= WORKING DATA =
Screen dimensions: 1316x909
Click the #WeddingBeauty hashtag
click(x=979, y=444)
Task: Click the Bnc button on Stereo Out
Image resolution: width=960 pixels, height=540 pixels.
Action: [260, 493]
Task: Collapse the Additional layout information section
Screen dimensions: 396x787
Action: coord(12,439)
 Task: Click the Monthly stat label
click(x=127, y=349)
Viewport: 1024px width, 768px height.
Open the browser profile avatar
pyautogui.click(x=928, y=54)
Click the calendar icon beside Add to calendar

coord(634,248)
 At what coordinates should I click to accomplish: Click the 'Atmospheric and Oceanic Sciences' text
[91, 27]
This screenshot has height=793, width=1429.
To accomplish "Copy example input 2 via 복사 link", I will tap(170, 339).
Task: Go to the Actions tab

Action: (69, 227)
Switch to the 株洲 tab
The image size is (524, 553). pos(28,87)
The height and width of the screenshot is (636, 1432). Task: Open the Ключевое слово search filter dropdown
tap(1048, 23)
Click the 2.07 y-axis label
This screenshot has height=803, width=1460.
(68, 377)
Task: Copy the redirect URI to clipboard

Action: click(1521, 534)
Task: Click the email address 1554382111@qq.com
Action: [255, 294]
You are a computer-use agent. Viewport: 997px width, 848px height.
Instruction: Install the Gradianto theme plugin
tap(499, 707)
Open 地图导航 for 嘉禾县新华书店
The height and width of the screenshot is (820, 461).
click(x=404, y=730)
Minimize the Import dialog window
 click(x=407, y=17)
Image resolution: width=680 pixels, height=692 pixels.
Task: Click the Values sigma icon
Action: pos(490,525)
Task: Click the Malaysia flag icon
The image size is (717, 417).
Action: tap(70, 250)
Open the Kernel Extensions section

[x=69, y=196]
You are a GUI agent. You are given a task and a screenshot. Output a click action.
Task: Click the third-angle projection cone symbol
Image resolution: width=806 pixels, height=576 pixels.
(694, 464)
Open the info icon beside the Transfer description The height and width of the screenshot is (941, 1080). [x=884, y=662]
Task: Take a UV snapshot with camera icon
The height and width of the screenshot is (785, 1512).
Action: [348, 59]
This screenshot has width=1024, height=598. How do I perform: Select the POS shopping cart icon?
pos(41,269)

= INSTRUCTIONS FOR THE TASK =
Produce the lines from the top of the listing through the "Open 地图导航 for 嘉禾县新华书店" line exactly as they appear, with no additional output.

= RESPONSE =
Screen dimensions: 1316x909
Click the #WeddingBeauty hashtag
click(x=979, y=444)
Task: Click the Bnc button on Stereo Out
Image resolution: width=960 pixels, height=540 pixels.
Action: [260, 493]
Task: Collapse the Additional layout information section
Screen dimensions: 396x787
Action: coord(12,439)
 Task: Click the Monthly stat label
click(x=127, y=349)
Viewport: 1024px width, 768px height.
Open the browser profile avatar
pyautogui.click(x=928, y=54)
Click the calendar icon beside Add to calendar

coord(634,248)
 At what coordinates should I click to accomplish: Click the 'Atmospheric and Oceanic Sciences' text
[91, 27]
This screenshot has height=793, width=1429.
To accomplish "Copy example input 2 via 복사 link", I will tap(170, 339).
Task: Go to the Actions tab

Action: (69, 227)
Switch to the 株洲 tab
The image size is (524, 553). pos(28,87)
The height and width of the screenshot is (636, 1432). Task: Open the Ключевое слово search filter dropdown
tap(1048, 23)
Click the 2.07 y-axis label
This screenshot has height=803, width=1460.
(68, 377)
Task: Copy the redirect URI to clipboard

Action: click(1521, 534)
Task: Click the email address 1554382111@qq.com
Action: [255, 294]
You are a computer-use agent. Viewport: 997px width, 848px height.
Instruction: Install the Gradianto theme plugin
tap(499, 707)
Open 地图导航 for 嘉禾县新华书店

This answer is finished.